本發明的另一特點是HL-60細胞的總RNA,是在5×106~10×106的HL-60細胞中加入1ml的Trizol提取HL-60的總RNA,將HL-60的總RNA在-5℃~-20℃下保存于75%的乙醇中,臨用前在2℃-8℃、7500g的相對離心力下離心5分鐘,干燥后溶于無RNA酶的純水中;2.2.15細胞的總RNA,是在2.2.15細胞中加入1ml/10cm2的Trizol,提取2.2.15細胞的總RNA;將2.2.15細胞的總RNA在-5℃~-20℃保存于75%的乙醇中,臨用前在2℃-8℃、7500g的相對離心力下離心5分鐘,干燥后溶于無RNA酶的純水中。

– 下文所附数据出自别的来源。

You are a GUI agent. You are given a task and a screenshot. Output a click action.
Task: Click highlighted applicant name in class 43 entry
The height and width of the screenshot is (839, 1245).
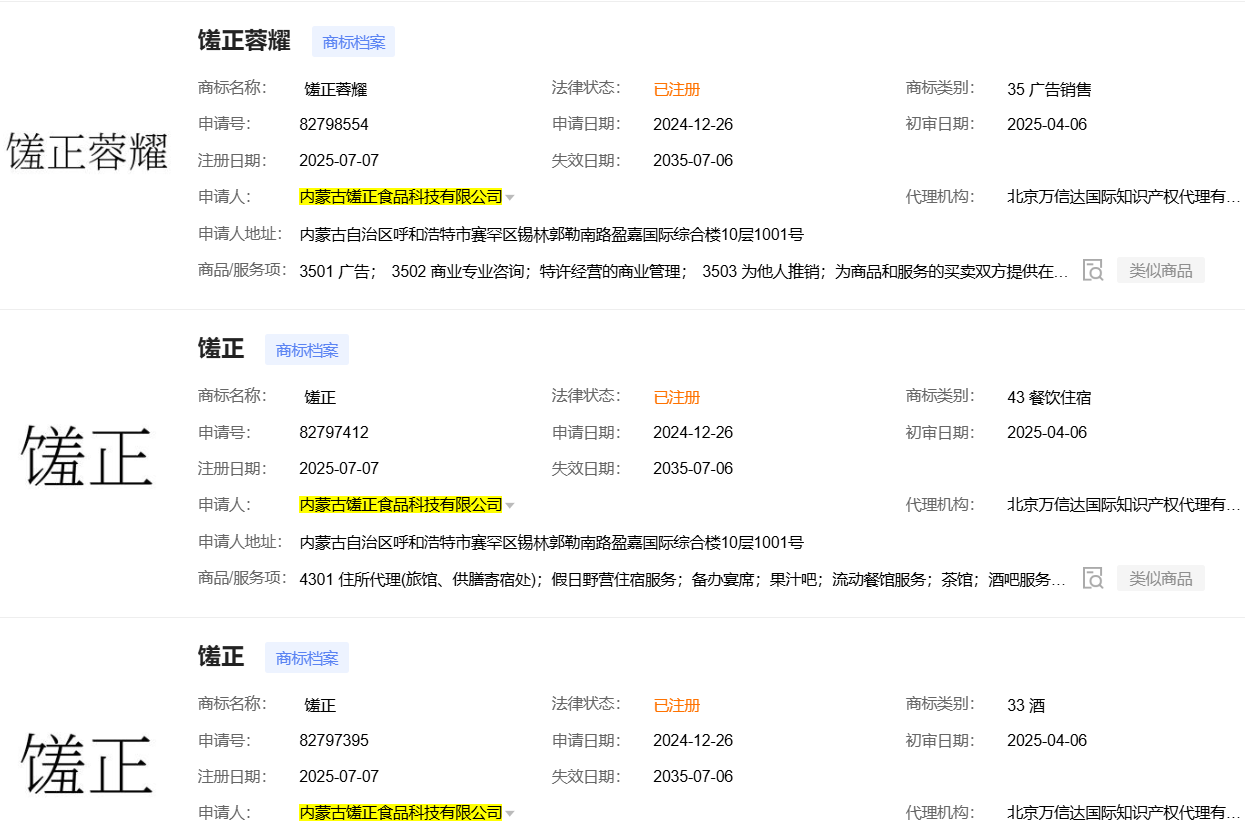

本發明首先通過分子生物學的手段,構建人嗜酸性粒細胞來源的神經毒素(hEDN)與HBV多聚酶末端蛋白結構域(DNAPTP)或核心蛋白的融合蛋白(該融合蛋白即為構建的靶向核糖核酸酶),本融合蛋白可以采取基因治療或蛋白質藥物的方式,治療人的乙肝病毒的感染。
具體實施例方式
實施例11)hEDN編碼基因的擴增及測序1.1根據hEDN基因序列進行引物設計正向引物5′-GCG CGG ATC CAC CAT GAA ACC TCC ACA GTT TAC-3′;反向引物5′-GCG CGA GCT CGA TGA TTC TAT CCA GGT G-3′;正向引物及反向引物的5′端分別帶有BamH I和Sac I酶切位點;1.2擴增目的基因在5×106的HL-60細胞中加入1ml的Trizol,反復吹打,在15℃下放置5分鐘,然后加入0.2ml的氯仿,劇烈震動15秒,在15℃下放置2分鐘后在2℃、12000g的相對離心力下離心15分鐘,吸取上層水相;在上層水相中加入0.5ml的異丙醇,在15℃下放置10分鐘后在2℃、12000g的相對離心力下離心10分鐘,去上清,得到HL-60細胞的總RNA;將HL-60的總RNA在-5℃下保存于75%的乙醇中,臨用前在2℃、7500g的相對離心力下離心5分鐘,干燥后溶于無RNA酶的純水中。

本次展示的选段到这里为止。